Algo brusco e intermitente le dolió de repente en el pecho, como mortal picadura de insecto, y entonces comenzó a repartir sutiles trazos en tonos tierra, reafirmados por violentas embestidas en colores pastel, y aliñados por un conjunto de manchas de colores opacos que teñían la tela hasta entonces lisa y yerma.
Medea estaba fuera de sí; mezclaba figuras, técnicas y herramientas de un modo profesional y novedoso, y a la vez, cada nuevo contacto entre los pinceles y la rugosa superficie suponían la pérdida de una porción única e intransferible de su alma. Lo estaba dando todo de ella misma, lo que anatómicamente suponía tan pronto llorar con desconsuelo como reír sin razón evidente. Era una sensación semejante a encontrar aquello que hace a uno sonreír dentro de la tragedia, o a expulsar lágrimas ante una excesiva felicidad. Acto inexplicable, siempre misterioso.
Para Medea la creación era pasión, era voluntad desatada. Como un trance controlado, cual procedimiento olvidable que finalmente ofrece un resultado magnífico. Nada sabía la mujer de herramientas y acabados, y apenas conocía el argot de la pintura, pero las musas puntualmente acudían, apoderándose de sus manos y brazos para elaborar obras de arte atemporales.

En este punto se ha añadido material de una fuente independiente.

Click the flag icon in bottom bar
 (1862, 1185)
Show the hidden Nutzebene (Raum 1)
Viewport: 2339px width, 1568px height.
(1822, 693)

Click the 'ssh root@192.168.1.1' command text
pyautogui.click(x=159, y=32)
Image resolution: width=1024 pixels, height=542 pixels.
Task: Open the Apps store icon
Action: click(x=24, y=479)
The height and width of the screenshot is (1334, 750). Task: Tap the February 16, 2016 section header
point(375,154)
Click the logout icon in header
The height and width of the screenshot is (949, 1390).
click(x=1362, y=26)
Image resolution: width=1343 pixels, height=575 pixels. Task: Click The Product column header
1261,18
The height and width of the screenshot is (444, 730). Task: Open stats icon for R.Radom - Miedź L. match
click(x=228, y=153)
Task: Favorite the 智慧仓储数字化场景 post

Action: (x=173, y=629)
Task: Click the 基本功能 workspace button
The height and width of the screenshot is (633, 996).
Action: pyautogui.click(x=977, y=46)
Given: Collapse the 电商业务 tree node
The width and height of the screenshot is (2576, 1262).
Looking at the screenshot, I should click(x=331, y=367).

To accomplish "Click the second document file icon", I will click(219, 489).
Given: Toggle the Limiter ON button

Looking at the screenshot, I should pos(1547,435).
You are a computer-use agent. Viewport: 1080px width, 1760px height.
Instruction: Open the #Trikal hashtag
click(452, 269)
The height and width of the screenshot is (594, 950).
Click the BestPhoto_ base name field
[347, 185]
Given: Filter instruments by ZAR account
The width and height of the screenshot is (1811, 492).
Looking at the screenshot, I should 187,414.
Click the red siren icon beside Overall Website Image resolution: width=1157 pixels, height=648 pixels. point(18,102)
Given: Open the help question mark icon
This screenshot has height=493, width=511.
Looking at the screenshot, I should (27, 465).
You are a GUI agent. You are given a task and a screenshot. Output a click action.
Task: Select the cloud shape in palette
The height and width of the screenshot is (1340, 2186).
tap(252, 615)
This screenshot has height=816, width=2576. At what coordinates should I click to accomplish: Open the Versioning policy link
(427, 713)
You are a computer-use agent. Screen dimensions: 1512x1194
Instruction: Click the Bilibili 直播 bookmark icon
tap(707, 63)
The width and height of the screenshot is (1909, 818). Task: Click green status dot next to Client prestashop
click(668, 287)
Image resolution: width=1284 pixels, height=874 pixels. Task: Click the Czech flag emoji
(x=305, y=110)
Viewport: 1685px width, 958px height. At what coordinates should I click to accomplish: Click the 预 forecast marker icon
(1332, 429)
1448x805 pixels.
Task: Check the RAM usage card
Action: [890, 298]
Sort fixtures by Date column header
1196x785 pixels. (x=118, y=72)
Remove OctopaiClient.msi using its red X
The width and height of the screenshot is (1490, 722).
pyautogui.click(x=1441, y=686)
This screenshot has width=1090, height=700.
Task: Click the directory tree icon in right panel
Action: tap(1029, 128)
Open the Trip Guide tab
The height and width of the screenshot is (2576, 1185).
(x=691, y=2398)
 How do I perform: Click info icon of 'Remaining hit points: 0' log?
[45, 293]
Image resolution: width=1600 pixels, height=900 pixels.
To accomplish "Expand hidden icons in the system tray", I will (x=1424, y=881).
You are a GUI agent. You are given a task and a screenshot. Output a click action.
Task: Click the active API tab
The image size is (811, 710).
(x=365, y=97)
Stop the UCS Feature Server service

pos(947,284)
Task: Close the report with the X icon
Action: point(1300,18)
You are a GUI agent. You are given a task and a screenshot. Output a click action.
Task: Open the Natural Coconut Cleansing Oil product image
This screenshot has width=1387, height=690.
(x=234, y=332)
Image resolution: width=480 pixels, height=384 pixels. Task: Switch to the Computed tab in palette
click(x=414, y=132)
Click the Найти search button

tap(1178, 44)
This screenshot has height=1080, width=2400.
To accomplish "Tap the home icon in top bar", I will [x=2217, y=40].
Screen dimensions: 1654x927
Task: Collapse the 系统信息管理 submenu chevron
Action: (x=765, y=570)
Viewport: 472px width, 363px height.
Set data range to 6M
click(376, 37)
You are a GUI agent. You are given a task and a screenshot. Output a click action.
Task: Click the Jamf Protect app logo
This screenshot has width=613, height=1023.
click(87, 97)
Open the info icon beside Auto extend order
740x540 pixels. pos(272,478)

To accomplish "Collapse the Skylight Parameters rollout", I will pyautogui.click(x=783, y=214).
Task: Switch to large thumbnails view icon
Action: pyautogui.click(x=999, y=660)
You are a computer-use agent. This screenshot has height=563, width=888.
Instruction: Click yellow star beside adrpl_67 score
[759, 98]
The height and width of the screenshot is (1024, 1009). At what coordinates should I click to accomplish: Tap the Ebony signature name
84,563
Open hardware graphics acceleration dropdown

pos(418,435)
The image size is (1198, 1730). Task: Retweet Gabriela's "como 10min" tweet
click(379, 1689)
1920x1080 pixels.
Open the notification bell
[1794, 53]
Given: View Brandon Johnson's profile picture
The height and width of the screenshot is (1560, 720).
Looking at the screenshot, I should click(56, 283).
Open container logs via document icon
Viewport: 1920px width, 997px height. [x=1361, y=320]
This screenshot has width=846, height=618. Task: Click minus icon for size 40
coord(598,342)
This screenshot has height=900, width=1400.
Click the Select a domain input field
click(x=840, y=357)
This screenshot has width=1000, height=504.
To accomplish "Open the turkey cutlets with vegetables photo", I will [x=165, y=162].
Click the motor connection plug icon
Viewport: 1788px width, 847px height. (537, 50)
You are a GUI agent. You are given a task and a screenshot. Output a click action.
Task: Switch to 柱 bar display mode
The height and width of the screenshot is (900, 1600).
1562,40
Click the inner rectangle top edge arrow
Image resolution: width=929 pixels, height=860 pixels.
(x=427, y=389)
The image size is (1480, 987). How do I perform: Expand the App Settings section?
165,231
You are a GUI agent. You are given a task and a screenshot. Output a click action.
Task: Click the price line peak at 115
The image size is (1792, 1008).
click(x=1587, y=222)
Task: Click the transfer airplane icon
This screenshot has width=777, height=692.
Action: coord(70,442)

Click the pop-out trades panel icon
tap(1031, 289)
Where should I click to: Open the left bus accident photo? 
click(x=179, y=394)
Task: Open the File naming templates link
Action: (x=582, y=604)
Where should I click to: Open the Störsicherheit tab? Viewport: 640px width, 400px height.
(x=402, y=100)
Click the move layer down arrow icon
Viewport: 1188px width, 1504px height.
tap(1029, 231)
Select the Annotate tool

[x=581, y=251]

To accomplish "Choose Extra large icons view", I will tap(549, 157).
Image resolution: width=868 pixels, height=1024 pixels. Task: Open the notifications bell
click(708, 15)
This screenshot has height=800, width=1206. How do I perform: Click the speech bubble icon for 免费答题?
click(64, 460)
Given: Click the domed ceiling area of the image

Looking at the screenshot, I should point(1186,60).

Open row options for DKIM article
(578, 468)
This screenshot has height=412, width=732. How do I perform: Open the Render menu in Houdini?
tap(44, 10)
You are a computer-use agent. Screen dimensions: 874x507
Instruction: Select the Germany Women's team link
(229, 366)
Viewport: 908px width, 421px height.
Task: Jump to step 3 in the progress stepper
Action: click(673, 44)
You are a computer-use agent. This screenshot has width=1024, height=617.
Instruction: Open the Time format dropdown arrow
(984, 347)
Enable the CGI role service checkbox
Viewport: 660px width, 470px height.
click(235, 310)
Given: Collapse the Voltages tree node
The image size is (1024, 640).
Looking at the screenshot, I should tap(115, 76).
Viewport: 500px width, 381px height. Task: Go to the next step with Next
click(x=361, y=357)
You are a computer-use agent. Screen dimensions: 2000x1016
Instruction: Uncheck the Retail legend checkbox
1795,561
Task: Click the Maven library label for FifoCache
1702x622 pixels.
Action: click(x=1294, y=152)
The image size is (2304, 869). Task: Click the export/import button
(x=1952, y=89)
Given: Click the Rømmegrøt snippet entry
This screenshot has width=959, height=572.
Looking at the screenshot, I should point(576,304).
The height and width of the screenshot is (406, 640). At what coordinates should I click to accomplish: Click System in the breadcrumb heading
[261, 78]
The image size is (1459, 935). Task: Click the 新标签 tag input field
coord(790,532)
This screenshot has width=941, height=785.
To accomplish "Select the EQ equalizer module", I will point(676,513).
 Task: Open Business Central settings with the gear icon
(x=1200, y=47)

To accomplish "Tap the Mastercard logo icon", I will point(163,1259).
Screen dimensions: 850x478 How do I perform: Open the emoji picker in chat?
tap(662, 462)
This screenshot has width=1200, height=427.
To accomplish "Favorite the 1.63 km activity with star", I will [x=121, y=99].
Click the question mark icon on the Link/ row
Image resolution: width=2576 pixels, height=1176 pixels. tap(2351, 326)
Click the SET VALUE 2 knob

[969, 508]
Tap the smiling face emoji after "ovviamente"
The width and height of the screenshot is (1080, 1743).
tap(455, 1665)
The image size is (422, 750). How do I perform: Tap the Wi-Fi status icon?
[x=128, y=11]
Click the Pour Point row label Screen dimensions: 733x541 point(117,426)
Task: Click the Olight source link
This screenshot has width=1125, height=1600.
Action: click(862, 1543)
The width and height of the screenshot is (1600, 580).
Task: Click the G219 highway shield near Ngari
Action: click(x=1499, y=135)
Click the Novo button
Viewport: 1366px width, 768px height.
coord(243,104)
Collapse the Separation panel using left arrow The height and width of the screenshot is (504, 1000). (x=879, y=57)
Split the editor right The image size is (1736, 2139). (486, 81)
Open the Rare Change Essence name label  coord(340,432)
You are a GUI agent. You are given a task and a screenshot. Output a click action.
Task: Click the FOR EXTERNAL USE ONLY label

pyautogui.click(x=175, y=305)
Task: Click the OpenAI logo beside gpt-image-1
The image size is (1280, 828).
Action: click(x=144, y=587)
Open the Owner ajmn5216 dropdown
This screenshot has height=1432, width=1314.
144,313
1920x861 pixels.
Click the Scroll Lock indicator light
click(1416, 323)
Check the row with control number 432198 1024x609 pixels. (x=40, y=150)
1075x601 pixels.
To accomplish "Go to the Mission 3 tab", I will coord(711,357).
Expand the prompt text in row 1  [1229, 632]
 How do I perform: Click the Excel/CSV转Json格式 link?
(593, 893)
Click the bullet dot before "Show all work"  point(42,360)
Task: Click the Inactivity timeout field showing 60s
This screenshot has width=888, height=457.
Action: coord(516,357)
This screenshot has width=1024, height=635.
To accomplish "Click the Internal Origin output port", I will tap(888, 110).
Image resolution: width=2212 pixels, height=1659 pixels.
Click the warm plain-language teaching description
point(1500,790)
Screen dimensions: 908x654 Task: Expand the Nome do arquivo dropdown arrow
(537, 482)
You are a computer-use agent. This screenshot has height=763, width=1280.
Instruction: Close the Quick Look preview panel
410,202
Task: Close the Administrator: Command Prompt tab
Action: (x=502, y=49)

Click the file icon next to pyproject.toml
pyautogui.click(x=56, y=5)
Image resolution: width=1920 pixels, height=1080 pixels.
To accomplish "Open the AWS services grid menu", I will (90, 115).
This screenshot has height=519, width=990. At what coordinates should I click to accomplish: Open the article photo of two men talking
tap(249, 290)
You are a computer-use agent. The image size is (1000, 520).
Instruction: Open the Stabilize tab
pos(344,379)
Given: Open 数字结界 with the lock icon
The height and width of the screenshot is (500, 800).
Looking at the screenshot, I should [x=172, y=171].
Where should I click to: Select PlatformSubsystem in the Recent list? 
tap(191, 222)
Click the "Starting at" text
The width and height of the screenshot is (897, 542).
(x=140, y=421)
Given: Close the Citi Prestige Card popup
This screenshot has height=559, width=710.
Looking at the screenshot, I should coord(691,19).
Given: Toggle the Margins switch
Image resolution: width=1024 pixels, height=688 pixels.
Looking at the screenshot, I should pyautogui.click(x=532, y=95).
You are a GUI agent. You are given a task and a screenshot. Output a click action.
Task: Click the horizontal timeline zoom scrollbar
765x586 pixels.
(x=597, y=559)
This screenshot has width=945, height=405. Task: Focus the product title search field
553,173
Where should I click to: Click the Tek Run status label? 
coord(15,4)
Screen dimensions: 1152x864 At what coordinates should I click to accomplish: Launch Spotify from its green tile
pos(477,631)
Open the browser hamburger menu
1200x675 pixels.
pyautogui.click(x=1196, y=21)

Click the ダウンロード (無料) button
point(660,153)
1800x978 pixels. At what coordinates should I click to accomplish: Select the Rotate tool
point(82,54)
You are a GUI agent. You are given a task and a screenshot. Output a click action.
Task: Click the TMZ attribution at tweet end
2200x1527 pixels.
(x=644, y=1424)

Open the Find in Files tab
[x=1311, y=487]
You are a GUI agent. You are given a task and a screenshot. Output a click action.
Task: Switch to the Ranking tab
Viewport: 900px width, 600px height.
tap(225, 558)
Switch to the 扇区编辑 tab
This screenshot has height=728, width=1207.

Detrás de todo aquello, podía decirse que el rito inspirador no era otra cosa que una simple posesión sin exorcismo. Medea se consideraba el instrumento a través del cual una entidad superior imprimía sobre el lienzo su particular concepción de la vida. Por lo que a ella respectaba, era como una espátula más, como una paleta de madera de las que ella misma se servía, pero utilizada por unas manos más poderosas que las suyas.
Así, cada tarde, en su esquina del parque, ante decenas de paseantes y curiosos, se dejaba llevar por las violentas sacudidas de la “inspiración”, palabra altamente ilustrativa, pero que ella nunca habría utilizado para describir su intangible y rotunda capacidad creativa.